_Task objective_.
Go through the data below and copy each line that includes "arrow".

# # # #

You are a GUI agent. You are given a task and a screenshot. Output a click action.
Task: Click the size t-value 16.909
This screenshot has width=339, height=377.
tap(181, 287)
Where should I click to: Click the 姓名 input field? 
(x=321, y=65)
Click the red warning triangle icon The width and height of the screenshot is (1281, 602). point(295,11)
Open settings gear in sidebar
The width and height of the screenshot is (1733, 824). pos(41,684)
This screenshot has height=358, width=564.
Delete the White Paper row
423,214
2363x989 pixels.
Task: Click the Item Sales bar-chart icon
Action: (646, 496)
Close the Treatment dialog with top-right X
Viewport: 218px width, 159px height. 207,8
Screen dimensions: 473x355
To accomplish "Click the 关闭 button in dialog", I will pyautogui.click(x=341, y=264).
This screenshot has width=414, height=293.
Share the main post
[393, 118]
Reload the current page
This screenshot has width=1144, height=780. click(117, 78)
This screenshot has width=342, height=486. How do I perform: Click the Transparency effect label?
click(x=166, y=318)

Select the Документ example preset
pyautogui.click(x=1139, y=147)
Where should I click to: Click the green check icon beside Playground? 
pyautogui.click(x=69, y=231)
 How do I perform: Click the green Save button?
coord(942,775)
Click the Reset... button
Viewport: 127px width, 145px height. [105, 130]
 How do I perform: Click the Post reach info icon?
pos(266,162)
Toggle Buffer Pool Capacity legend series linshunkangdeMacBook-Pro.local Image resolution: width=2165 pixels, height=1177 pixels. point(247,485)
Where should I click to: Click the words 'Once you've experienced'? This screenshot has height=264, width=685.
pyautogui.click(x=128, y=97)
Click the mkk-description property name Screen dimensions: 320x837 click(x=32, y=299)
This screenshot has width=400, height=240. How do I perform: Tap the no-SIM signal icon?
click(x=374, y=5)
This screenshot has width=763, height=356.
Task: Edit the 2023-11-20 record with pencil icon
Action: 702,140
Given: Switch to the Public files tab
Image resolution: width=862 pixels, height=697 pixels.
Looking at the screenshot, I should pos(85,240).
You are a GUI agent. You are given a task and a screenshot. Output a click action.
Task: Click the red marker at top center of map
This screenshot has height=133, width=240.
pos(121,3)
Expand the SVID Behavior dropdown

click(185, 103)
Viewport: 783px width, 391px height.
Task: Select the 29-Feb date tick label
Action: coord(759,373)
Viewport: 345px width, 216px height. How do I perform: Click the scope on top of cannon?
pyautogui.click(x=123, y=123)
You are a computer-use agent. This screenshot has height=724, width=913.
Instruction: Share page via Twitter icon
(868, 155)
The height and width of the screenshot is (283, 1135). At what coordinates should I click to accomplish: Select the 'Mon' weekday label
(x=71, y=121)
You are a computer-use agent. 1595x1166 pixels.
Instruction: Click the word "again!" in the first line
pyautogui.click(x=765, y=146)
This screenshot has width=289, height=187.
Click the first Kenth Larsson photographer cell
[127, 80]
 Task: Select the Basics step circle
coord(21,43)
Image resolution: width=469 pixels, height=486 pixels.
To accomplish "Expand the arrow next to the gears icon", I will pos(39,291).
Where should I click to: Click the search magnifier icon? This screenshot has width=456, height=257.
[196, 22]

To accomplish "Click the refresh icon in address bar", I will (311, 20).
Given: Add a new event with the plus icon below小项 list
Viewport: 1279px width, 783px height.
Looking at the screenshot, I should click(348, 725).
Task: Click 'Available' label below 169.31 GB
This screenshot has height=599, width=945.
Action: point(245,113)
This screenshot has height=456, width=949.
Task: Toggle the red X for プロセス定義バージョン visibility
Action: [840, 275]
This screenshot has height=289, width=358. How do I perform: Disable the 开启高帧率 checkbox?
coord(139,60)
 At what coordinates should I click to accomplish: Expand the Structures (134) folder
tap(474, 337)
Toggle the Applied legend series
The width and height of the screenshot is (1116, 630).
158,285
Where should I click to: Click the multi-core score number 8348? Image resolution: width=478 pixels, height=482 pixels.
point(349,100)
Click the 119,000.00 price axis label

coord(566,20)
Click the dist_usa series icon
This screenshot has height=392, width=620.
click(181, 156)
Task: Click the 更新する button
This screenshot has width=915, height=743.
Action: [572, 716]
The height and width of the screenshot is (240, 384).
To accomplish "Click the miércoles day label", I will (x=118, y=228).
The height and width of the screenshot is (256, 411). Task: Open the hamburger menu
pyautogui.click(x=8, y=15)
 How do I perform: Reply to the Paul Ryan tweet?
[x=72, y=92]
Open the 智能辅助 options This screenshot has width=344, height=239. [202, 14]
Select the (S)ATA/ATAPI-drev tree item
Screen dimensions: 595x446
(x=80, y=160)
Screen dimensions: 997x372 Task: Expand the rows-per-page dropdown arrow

# # # #

_Finished task_.
To accomplish "Expand the arrow next to the gears icon", I will pos(39,291).
Screen dimensions: 997x372 Task: Expand the rows-per-page dropdown arrow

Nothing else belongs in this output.